§ PROMPT
Rewrite the items from the line with "You are a computer-use agent." up to and including the line with "click(524, 321)", replacing "traveler person icon" with "passenger profile icon" and keeping everything else the same. Return only those lines.

>> Start RECORDS TO USE

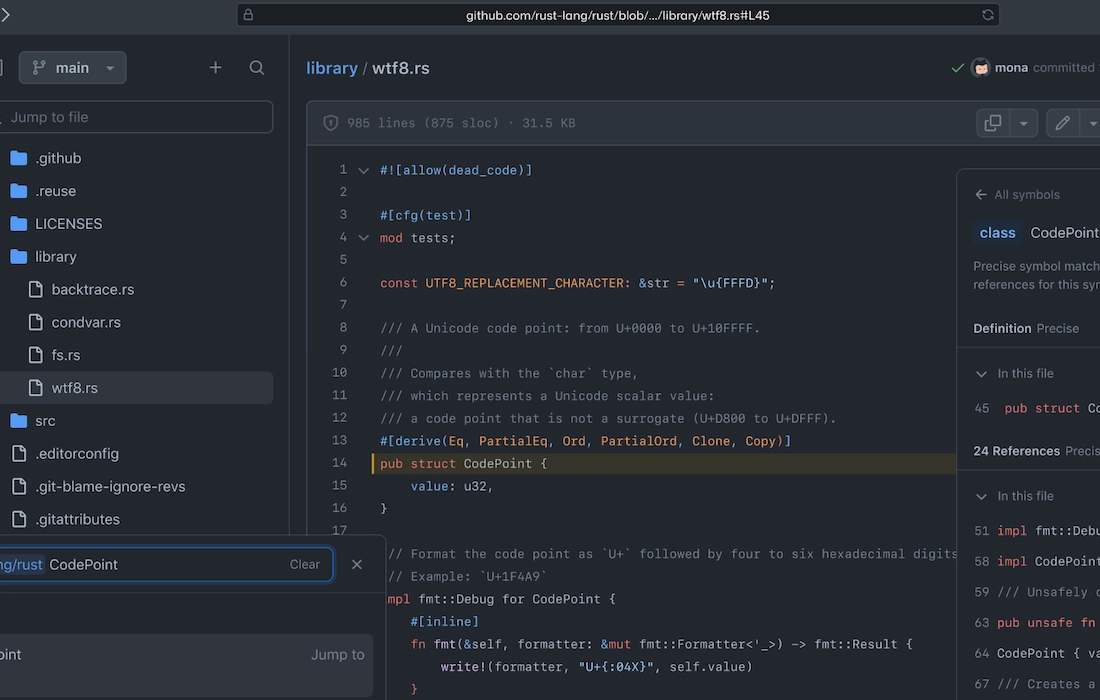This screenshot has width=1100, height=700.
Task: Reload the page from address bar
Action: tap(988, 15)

>> End RECORDS TO USE
>> Start RECORDS TO USE

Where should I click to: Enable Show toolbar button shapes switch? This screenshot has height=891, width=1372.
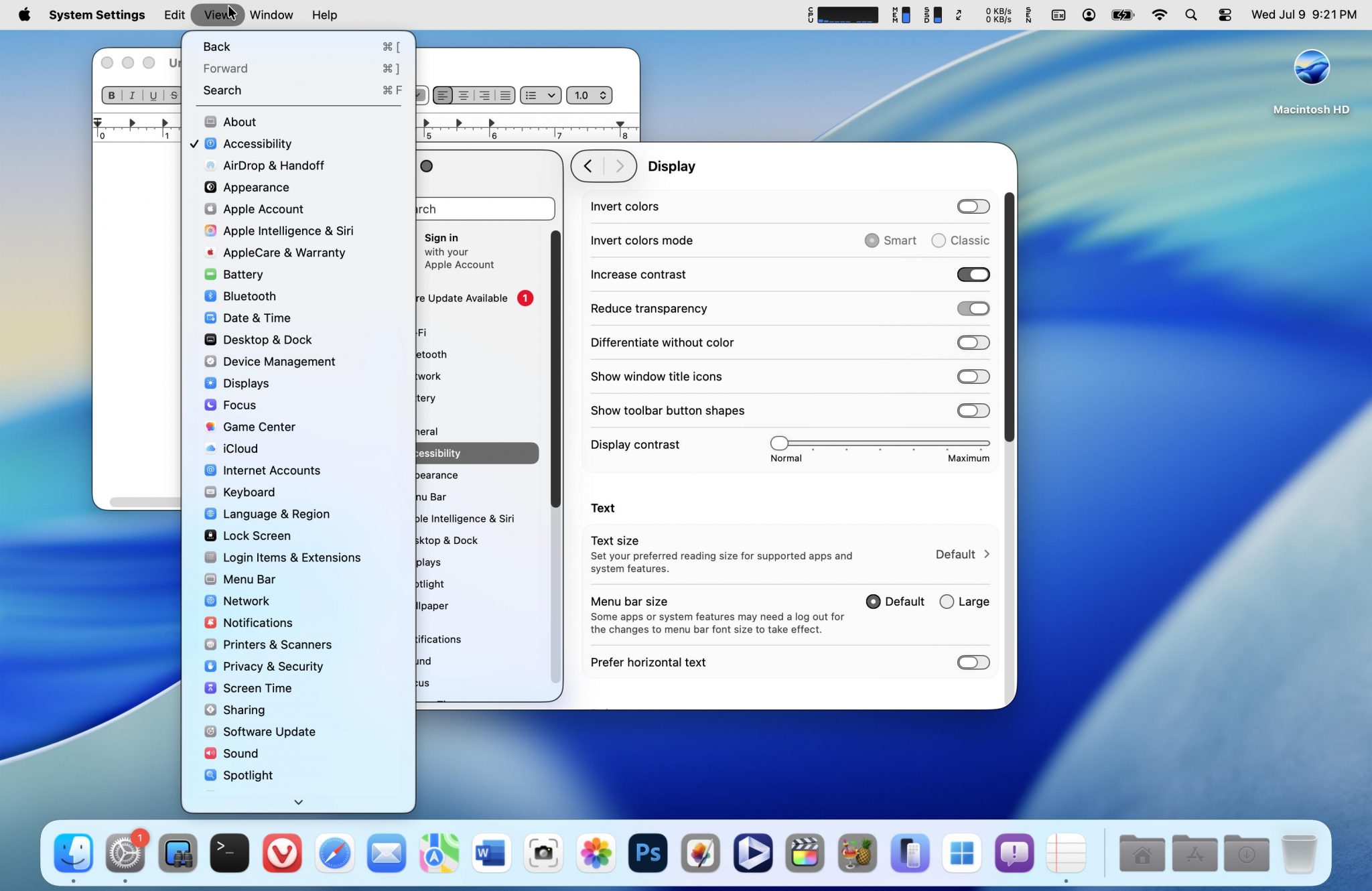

>> End RECORDS TO USE
>> Start RECORDS TO USE

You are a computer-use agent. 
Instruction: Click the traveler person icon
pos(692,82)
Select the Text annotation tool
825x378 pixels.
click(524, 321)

>> End RECORDS TO USE

§ ANSWER FOR THE TASK
You are a computer-use agent. 
Instruction: Click the passenger profile icon
pos(692,82)
Select the Text annotation tool
825x378 pixels.
click(524, 321)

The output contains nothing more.